_Text section_
The Punch and Judy Man is a 1963 black and white British comedy film made by Elstree Studios directed by Jeremy Summers from a script by Philip Oakes and Tony Hancock for the Associated British Picture Corporation. It was Hancock's second and last starring role in a film, following The Rebel (1961).

Plot
Wally Pinner is a Punch and Judy man working on the beach in the (fictional) seaside town of Piltdown. He works with his assistant (Hugh Lloyd) who also makes and repairs the puppets.

Wally and the other individuals who have beach businesses, including the Sandman (John Le Mesurier) who makes sand sculptures and Nevil the photographer (Mario Fabrizi), are a friendly community of people who pride themselves on their independence. This community is, however, frowned upon by the mayor (Ronald Fraser) and council, who consider it a social blight.

Wally's wife, Delia (Sylvia Syms), runs a seaside curios shop below their flat, and is socially ambitious for herself and also for Wally, despite his reluctance. To achieve this, she makes moves to have Wally invited to entertain at the official reception for Lady Jane Caterham (Barbara Murray), who is to switch on the town's illuminations. At the mayoress's suggestion the reception committee invites Wally to entertain, despite her husband's reluctance. Although their marriage is lacking in passion, Wally wants to please his wife and eventually agrees to do it.

The illumination ceremony ends in farce when Wally's electric shaver leads to a disruption of the power, resulting in some of the illuminated signs displaying unflattering comments about the town. Wally then puts on his show for the guests at the formal dinner and dance, but a drunken guest heckles Punch and disrupts the performance, leading to a food fight involving all the guests. Lady Jane's attempt to leave is blocked and she gets into an argument with Wally, during which she insults and slaps Delia who responds by flooring her with a punch, to the horror of the mayor and mayoress.

The next morning Delia has a black eye: her dreams of social acceptance have vanished, but Wally and Delia are now closer, and happily decide to leave Piltdown for pastures new.

Cast
Tony Hancock — Wally Pinner
Sylvia Syms — Delia Pinner, Wally's wife
Ronald Fraser — Mayor
Barbara Murray — Lady Caterham
John Le Mesurier — Charles Arthur Ford, The Sandman
Hugh Lloyd — Edward Cox, Wally's assistant
Norman Bird — Council Committee Man
Kevin Brennan — Landlord
Eddie Byrne — Ice Cream Assistant
Mario Fabrizi — Nevil Shanks
Nicholas Webb — Peter
Brian Bedford - Lady Caterham's 1st escort
 Peter Myers - Lady Caterham's 2nd escort
Peter Vaughan — Council Committee Man
Norman Chappell — Footman
Gerald Harper — First Drunk
Walter Hudd — Clergyman
Hattie Jacques — Dolly Zarathusa, the Fortune Teller
Michael Ripper — Waiter
Russell Waters — Bobby Bachelor the band leader
Carole Ann Ford — Girl in seaside kiosk

Background
The film is a gentle but bitter-sweet comedy. In an early scene, Wally and Delia have breakfast in almost total silence, and the scene demonstrates that they are married from habit, and no longer have anything in common.

(Pixel coordinate grounding data)
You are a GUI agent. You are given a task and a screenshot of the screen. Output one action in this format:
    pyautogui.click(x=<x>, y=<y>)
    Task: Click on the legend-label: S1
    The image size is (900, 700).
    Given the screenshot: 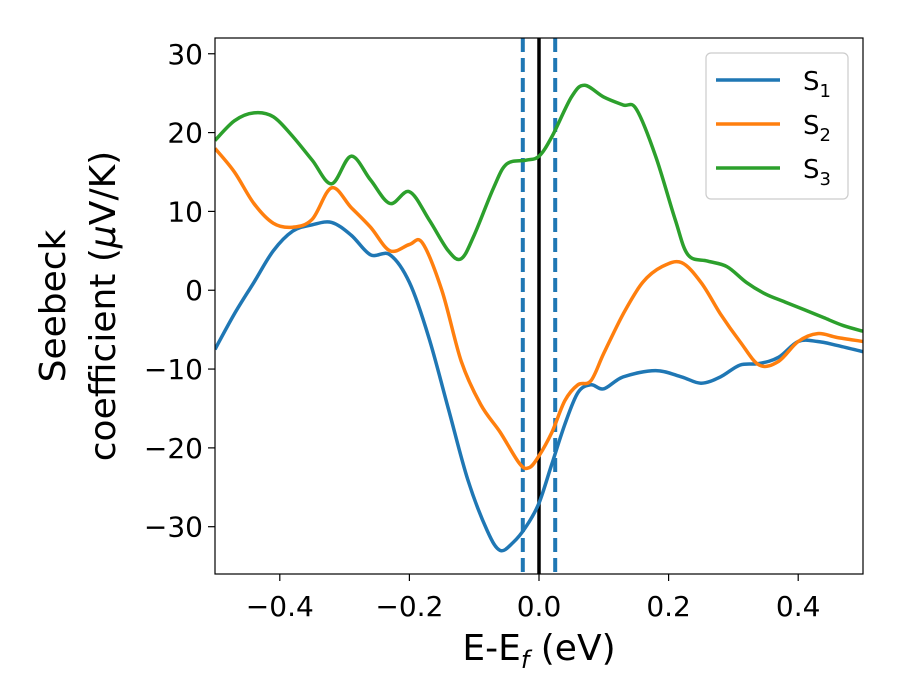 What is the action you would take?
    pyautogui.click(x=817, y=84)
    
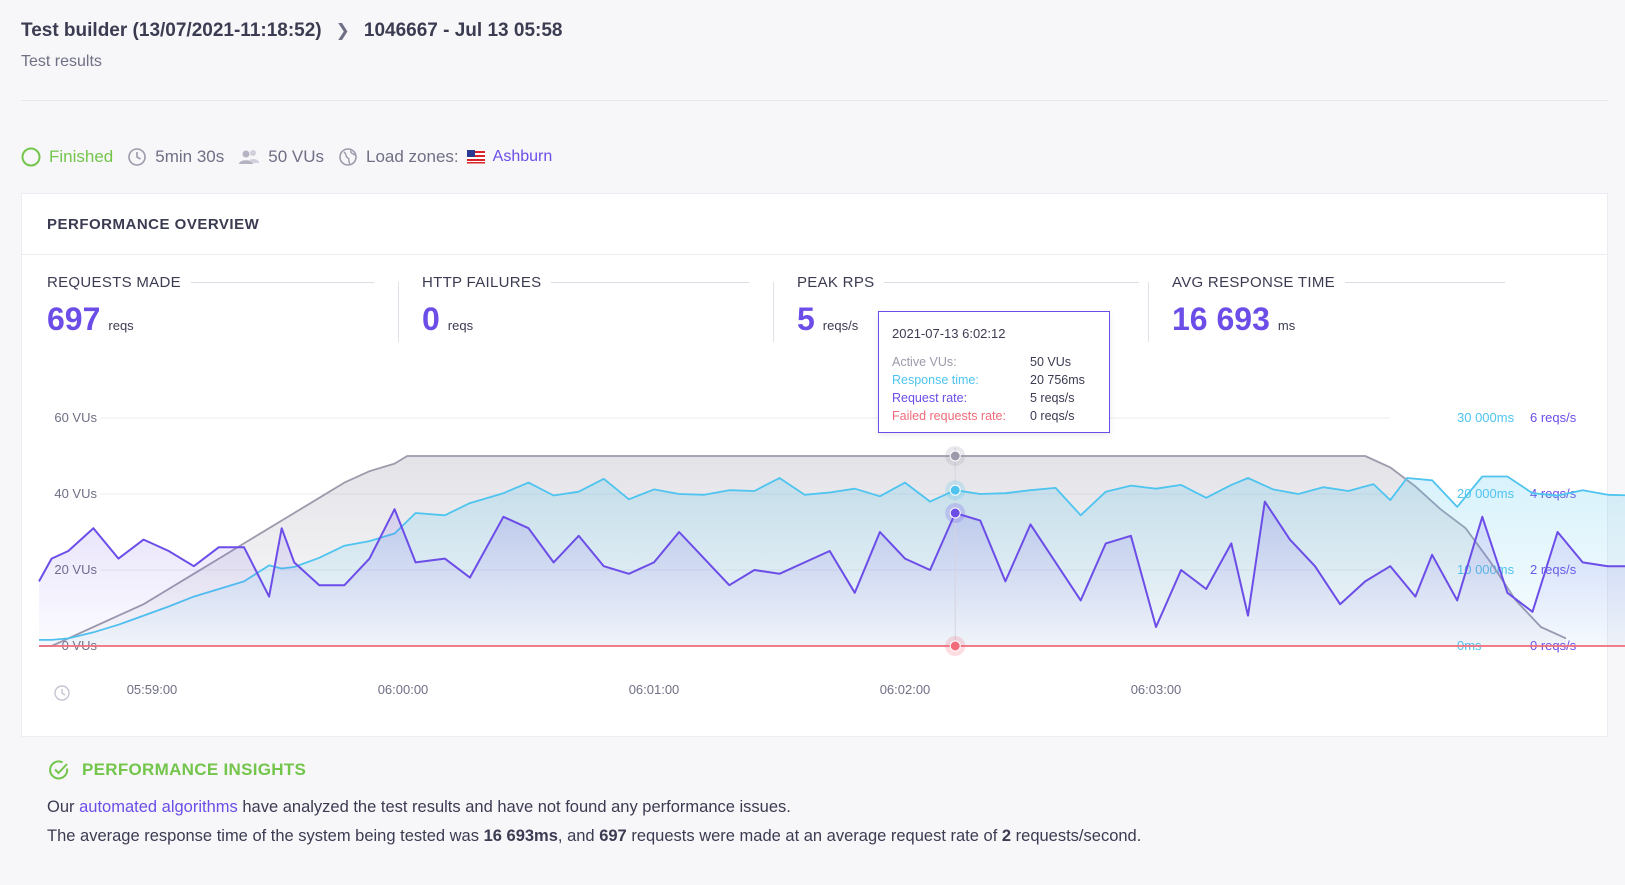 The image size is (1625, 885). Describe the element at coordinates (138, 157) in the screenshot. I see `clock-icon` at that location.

...

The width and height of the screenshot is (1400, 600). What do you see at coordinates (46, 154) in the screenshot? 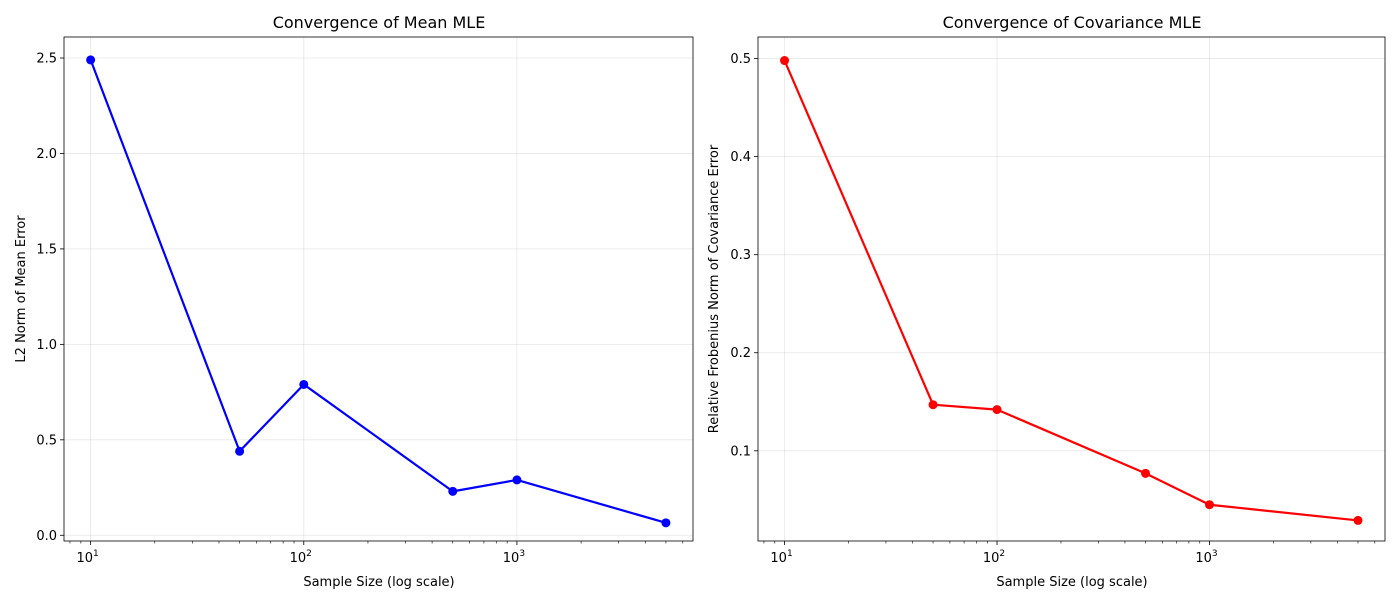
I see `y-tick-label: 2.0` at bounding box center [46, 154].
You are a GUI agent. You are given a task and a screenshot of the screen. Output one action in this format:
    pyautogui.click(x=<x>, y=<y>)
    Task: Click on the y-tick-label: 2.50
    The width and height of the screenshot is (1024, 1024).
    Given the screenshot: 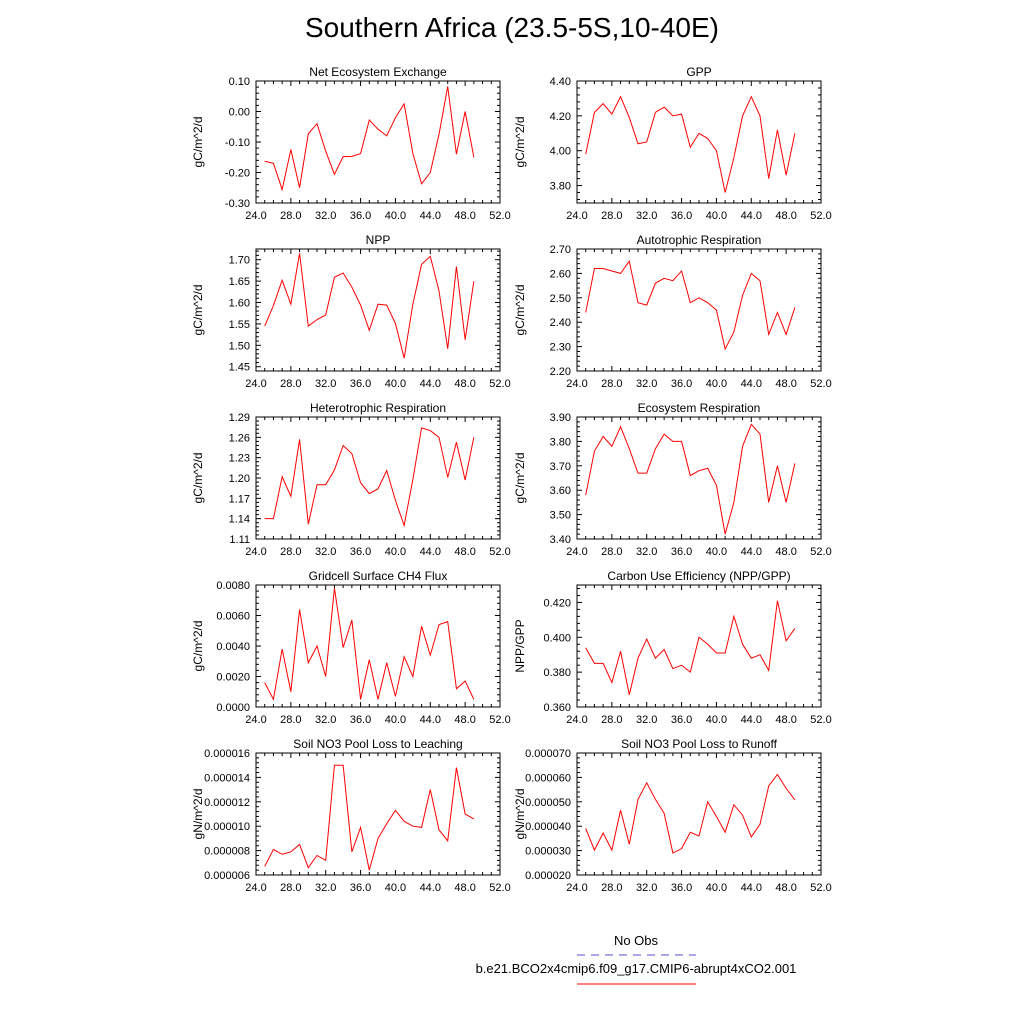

* * *

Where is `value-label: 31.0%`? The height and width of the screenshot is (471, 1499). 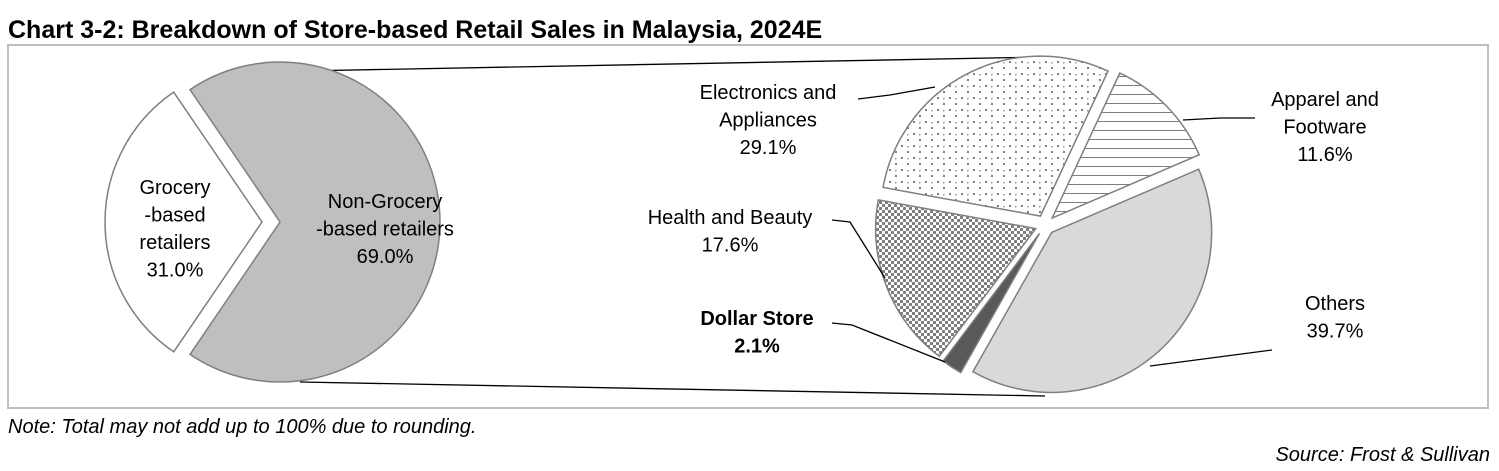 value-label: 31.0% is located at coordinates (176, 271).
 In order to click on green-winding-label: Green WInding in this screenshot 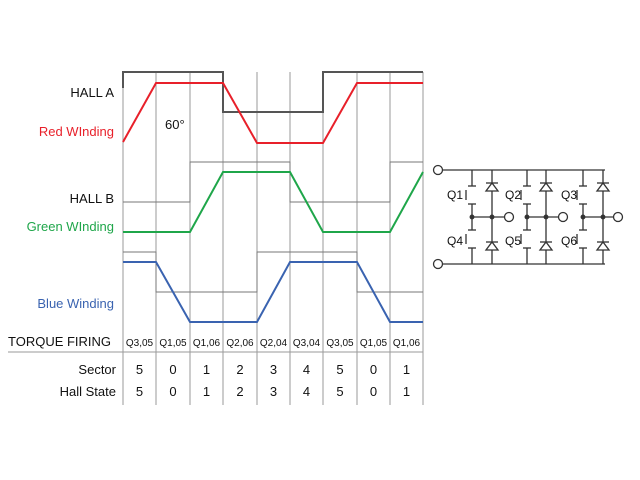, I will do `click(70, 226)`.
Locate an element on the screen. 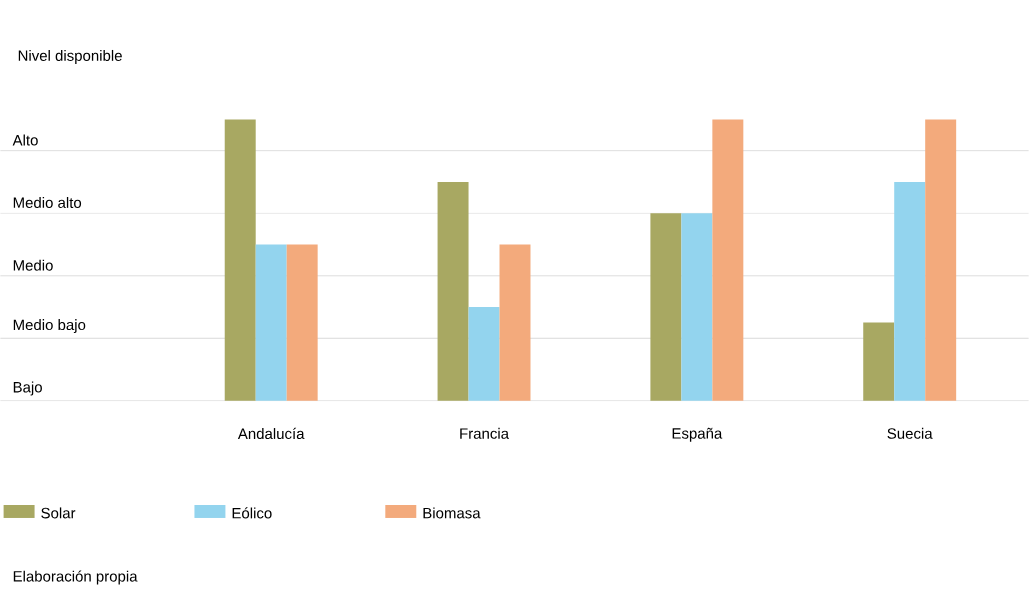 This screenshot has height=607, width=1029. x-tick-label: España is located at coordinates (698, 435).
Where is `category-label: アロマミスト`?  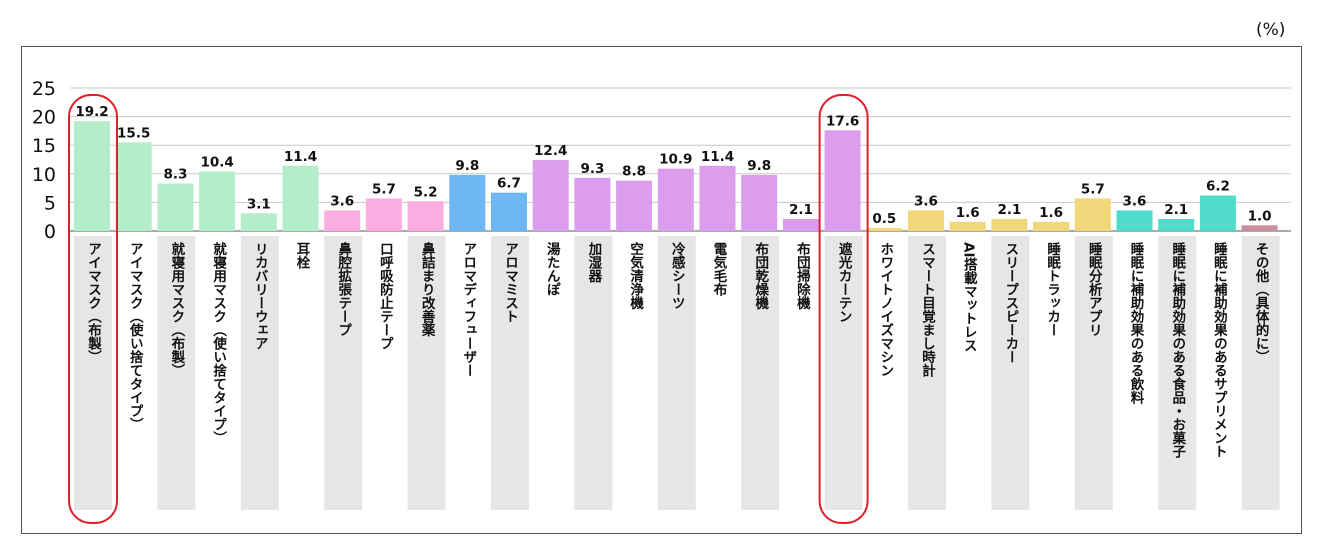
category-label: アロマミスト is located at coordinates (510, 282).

_Work to complete_
Check each statement against the article on The Punch and Judy Man. Answer yes or no, and quote the article's deciding words.
1. The film was Tony Hancock's first starring role in a film.
2. Delia runs a seaside curios shop below the flat she shares with Wally.
3. Wally's electric shaver causes the power disruption at the illumination ceremony.

_Written response_
1. No: "It was Hancock's second and last starring role in a film, following The Rebel (1961)."
2. Yes: "runs a seaside curios shop below their flat"
3. Yes: "Wally's electric shaver leads to a disruption of the power"